#### Records shown
------------------------------------

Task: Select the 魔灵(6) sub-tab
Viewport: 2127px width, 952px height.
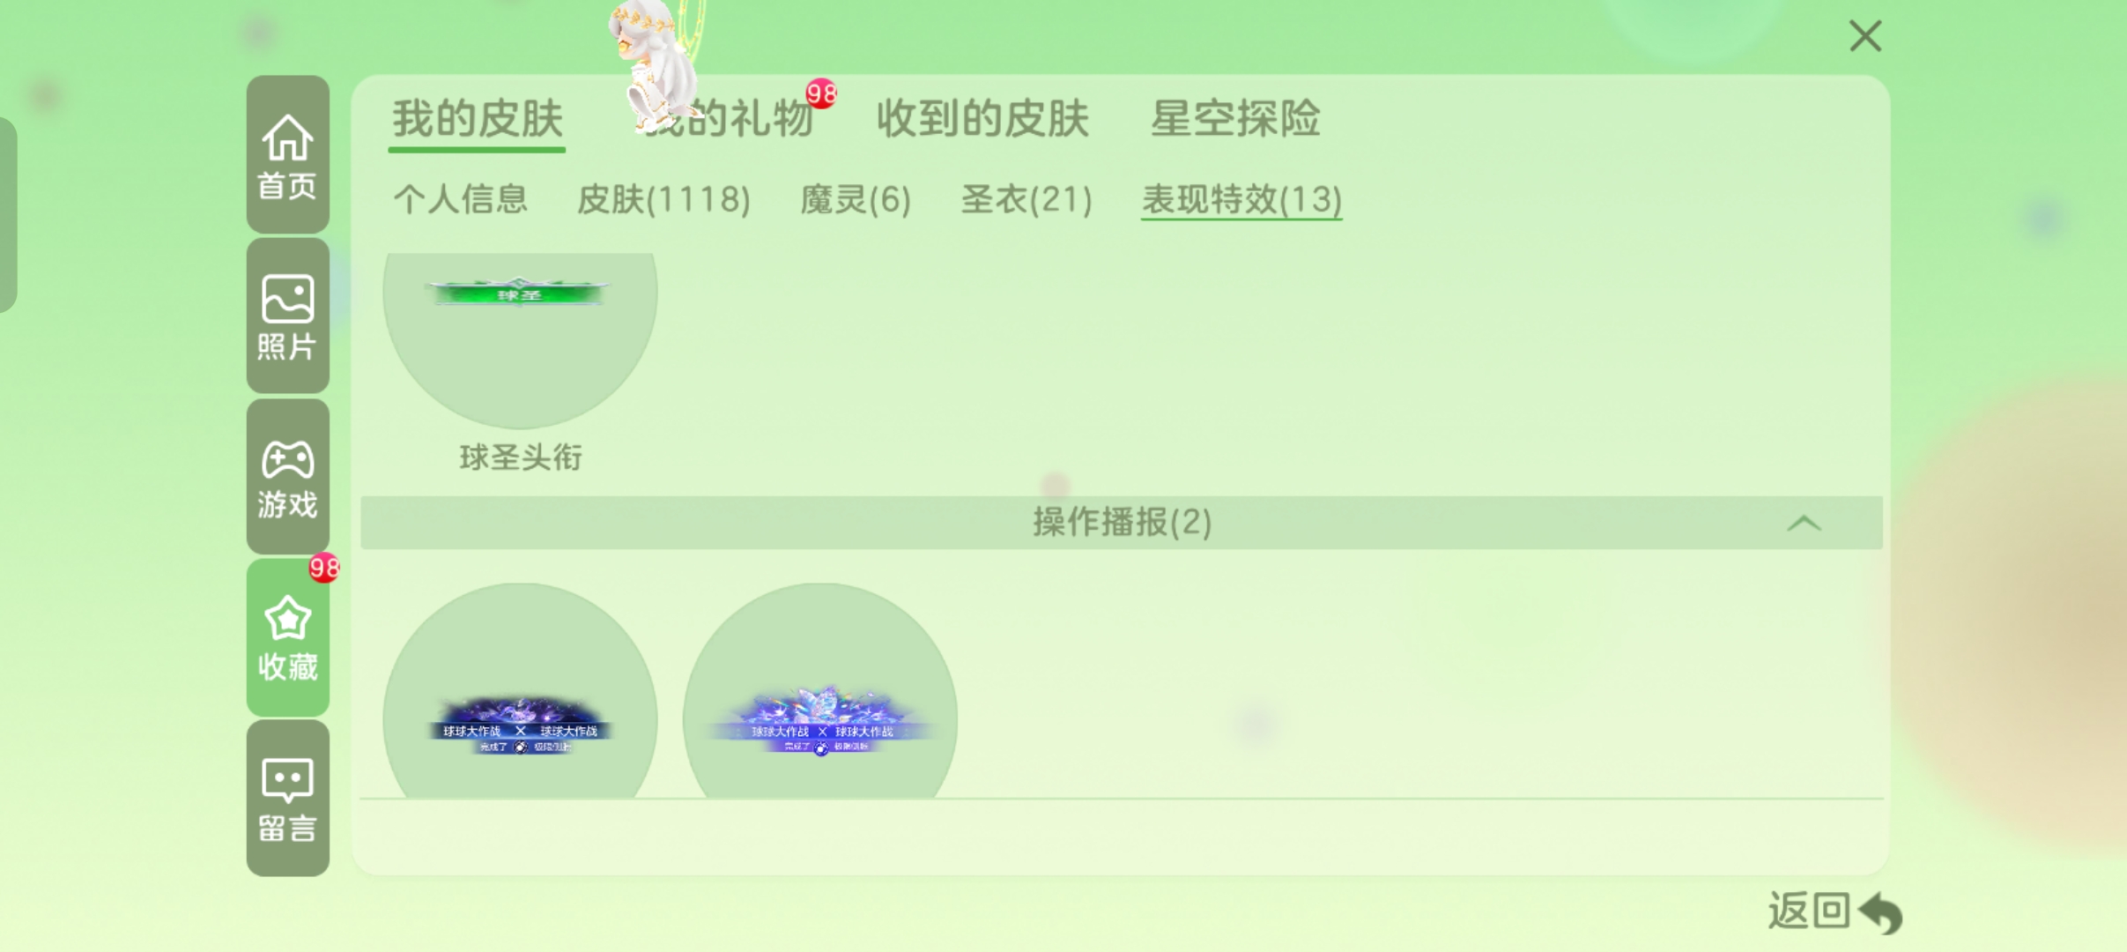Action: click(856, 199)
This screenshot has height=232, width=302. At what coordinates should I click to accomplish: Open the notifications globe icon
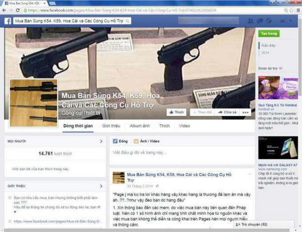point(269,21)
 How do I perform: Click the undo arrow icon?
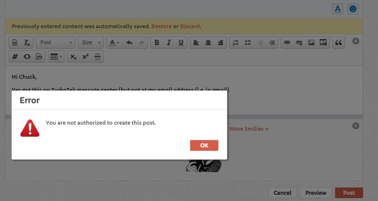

------------------------------------

Retype all of the entries above word for word, leaving out the pictures.

Task: Select the 魔灵(6) sub-tab
Viewport: 2127px width, 952px height.
Action: click(856, 199)
This screenshot has height=232, width=302. At what coordinates should I click to accomplish: Open the notifications globe icon
point(269,21)
 How do I perform: Click the undo arrow icon?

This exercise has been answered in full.